Wednesday, March 27, 2024

Gringo Semana Santa

I am not a fan of crowds and I grew up in rural Italy so I’m no stranger to religious processions. 

So that means I’m not too excited to be around crowds on vacation for a nominal religious holiday. 
We’ve experienced Holy Week shutdown in Mexico and even Easter in English speaking Belize so this week we are ducking out. Layne is Jewish so Easter is a bit vague for her and Rusty hates fireworks so Semana Santa for us all is a private affair even though we find ourselves in a culture devoted to family and sharing and public joy. You could say we decline to fit in. 

Layne found an apartment on a farm in the mountains for ten days far from stereotypical madding crowds and here we are learning to breathe at 8600 feet in a one bedroom apartment that has heat. We are just five degrees north of the equator but it is cold at night, hovering between 40 and 50 degrees and this is just the start of the mountain range we plan to drive at heights between 12,000 and 15,000 feet. 

Rusty is slowly learning to appreciate this place with its many dogs and chickens and sheep. 

The local dogs are sweet and inquisitive but I have to guard against being too friendly. Rusty is a jealous dog and I have made a mess of things by showing excessive friendliness to his competition. This mother daughter couple hang out and he doesn’t mind them but I love watching them snarl and growl and chase each other loving their lives in the open air.

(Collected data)
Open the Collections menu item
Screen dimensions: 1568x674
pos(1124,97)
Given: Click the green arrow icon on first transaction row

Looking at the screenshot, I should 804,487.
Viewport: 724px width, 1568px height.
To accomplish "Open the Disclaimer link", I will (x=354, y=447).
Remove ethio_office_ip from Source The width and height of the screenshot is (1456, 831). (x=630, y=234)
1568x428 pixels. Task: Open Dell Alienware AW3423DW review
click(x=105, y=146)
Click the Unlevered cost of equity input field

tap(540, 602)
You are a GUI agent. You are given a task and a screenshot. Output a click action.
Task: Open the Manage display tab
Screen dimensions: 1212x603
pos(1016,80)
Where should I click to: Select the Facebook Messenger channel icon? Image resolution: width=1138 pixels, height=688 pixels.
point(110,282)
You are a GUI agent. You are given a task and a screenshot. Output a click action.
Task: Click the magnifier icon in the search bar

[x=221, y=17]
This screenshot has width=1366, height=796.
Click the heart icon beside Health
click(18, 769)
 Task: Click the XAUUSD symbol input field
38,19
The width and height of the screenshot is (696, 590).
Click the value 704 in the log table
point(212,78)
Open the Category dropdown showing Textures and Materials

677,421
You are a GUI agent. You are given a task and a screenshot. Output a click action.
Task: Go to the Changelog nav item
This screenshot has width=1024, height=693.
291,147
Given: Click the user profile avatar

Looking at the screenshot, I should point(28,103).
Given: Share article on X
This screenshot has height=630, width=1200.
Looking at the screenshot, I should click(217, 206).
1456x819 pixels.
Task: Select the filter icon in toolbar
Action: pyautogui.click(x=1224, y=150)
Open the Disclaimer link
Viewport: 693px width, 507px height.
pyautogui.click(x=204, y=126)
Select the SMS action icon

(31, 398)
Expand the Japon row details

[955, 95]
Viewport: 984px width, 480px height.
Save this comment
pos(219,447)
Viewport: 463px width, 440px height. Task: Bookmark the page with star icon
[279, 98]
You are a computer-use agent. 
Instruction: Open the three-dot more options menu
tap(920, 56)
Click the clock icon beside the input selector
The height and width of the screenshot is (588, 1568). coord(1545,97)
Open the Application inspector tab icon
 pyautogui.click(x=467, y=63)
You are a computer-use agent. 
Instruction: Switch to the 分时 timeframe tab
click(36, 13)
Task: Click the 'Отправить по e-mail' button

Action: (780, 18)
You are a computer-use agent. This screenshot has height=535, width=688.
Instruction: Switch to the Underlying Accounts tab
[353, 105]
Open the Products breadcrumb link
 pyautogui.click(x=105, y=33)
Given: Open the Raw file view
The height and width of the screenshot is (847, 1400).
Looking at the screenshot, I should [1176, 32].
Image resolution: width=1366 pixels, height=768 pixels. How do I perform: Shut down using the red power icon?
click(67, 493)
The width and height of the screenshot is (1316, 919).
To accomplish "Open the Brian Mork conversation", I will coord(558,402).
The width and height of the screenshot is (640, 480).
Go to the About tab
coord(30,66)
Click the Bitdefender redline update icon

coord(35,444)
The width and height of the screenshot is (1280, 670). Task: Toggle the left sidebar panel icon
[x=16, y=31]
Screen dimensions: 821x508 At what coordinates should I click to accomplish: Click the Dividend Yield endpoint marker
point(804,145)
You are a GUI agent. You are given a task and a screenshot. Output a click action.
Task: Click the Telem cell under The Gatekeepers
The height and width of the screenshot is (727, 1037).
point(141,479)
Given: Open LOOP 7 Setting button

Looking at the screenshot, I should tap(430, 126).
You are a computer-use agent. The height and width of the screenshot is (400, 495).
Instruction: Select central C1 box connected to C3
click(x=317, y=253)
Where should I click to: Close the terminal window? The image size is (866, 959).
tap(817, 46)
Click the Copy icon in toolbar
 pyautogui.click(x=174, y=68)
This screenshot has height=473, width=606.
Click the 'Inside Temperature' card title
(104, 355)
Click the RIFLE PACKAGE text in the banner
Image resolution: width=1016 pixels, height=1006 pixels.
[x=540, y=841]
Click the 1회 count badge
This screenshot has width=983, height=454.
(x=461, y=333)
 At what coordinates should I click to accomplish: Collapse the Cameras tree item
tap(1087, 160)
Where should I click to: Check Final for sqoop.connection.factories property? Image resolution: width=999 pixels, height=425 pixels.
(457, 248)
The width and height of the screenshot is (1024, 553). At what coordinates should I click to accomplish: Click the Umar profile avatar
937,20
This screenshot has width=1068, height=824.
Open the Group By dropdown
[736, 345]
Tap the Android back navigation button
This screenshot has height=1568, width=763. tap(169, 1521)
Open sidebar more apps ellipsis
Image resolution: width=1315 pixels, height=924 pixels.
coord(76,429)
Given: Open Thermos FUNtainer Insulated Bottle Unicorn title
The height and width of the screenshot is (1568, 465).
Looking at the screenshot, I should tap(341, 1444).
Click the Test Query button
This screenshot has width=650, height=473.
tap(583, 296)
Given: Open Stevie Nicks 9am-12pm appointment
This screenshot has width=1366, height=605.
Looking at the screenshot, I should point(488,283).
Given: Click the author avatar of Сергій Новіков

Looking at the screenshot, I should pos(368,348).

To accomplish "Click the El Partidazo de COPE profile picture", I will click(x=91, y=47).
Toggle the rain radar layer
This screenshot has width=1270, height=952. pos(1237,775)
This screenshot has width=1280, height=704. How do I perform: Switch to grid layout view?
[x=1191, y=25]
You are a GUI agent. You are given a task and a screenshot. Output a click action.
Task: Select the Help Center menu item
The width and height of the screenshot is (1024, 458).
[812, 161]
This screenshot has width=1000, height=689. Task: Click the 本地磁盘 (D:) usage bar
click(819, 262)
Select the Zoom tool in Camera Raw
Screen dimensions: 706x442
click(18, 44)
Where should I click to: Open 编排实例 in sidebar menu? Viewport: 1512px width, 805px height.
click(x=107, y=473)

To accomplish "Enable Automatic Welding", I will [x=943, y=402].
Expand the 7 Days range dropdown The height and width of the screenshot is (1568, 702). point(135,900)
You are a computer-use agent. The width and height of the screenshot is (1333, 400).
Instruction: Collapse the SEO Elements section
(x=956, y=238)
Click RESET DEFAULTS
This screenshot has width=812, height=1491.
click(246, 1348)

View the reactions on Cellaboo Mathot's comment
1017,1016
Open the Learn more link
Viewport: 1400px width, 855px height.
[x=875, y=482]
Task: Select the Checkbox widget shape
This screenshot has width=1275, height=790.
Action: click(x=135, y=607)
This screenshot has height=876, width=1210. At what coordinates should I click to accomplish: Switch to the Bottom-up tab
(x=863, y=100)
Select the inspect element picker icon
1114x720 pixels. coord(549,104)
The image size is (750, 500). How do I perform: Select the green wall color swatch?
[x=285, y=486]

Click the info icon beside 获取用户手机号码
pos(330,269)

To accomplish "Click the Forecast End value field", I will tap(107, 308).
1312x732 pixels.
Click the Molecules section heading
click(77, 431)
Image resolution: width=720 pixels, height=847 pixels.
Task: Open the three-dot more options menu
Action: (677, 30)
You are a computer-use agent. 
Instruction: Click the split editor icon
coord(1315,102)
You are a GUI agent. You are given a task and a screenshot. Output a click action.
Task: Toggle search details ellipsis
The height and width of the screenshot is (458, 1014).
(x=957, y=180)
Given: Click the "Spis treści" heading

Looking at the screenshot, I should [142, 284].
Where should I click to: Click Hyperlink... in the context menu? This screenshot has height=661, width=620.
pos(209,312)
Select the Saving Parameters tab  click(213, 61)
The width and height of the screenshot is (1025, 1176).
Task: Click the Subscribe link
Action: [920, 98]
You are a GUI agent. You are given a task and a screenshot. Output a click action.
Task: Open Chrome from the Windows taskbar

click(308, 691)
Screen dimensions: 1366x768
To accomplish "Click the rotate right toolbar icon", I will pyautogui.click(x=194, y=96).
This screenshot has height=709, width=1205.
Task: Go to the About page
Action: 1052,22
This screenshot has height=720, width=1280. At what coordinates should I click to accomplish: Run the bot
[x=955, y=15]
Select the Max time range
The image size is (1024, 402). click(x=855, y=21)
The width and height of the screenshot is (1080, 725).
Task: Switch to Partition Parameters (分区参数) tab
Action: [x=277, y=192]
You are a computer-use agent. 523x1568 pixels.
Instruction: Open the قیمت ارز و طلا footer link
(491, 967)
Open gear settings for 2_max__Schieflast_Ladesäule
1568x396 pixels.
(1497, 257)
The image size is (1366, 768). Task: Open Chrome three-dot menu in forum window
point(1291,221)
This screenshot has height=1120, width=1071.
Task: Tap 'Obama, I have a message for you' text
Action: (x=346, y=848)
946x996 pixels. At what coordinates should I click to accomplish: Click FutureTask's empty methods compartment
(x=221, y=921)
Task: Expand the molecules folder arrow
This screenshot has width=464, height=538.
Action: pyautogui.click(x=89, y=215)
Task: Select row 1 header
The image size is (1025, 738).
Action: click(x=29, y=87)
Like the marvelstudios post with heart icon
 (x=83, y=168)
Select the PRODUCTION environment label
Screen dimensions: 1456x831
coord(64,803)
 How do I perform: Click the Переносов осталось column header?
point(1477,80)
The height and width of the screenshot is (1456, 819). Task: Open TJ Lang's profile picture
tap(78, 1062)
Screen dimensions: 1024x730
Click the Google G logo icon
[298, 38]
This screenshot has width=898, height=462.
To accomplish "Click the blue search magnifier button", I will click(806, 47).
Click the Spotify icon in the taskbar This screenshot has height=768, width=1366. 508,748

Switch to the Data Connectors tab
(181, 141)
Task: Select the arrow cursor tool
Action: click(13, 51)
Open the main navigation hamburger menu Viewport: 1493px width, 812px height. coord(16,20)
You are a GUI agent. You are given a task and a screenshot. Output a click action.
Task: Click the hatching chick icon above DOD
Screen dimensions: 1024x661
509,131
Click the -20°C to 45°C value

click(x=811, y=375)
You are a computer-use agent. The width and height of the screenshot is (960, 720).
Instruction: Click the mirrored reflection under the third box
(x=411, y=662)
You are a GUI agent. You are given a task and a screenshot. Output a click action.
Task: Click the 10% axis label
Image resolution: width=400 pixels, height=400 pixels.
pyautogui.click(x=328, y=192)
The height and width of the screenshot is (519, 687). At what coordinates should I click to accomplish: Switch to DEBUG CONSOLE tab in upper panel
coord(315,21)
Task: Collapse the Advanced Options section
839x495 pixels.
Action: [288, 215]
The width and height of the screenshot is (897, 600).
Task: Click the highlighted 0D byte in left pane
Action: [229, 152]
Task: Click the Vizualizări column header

→ **Requirement A**: In the blog post about spending Semana Santa on a mountain farm, what range do the nighttime temperatures stay within?
→ **Requirement B**: Continue the blog post about spending Semana Santa on a mountain farm, starting after its final sentence.

→ **Response A**: Between 40 and 50 degrees.

→ **Response B**:
After they are done playing they collapse in a heap and I have to hold back from petting them under Rusty’s jaundiced eye.

The owner of the farm is a man of ambition who lives in Quebec nine months of the year and spends the coldest winter months back home building his empire of rental units on his various holdings.  He showed me pictures of alpine cabins he is finishing on a beach at the largest lake in Colombia, an area we plan to visit Thursday. 

As it is we have use of a hot tub and the suicide shower here is properly installed to give us warm water and no electrical jolts. A Canadian building injector would approve of this place. We find it lovely.

I suppose one could argue we should be out and about inspecting the colors and culture of Semana Santa but I can silence that nagging voice sitting on the deck here, putting down my book and enjoying the scenery. 











And when the sun goes down and it turns cold I can do my crossword puzzle indoors, watch Layne enjoying her favorite hobby messing around in the kitchen and listen to the wind whistling outside. 

This is my kind of holiday in retirement, the one I don’t notice is a holiday.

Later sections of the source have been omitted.